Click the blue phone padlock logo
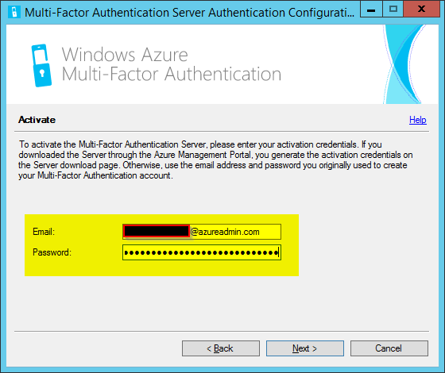Screen dimensions: 445x373 [41, 65]
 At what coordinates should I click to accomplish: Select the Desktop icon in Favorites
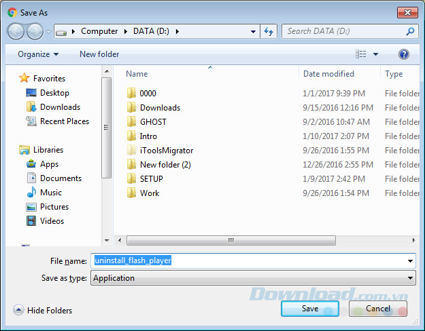click(31, 93)
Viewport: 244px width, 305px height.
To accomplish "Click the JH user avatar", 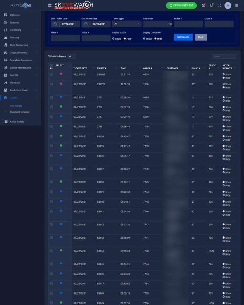I will click(x=228, y=5).
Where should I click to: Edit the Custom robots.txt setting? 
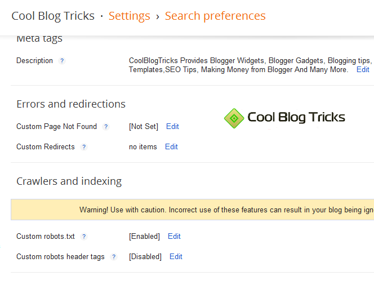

** Exercise **
Pull out each line of the data above that contains the word "should", and copy those lines unchanged.

** Reply to the task **
 At what coordinates should I click to accomplish: Select the Desktop icon in Favorites
Where should I click to: Edit the Custom robots.txt setting? 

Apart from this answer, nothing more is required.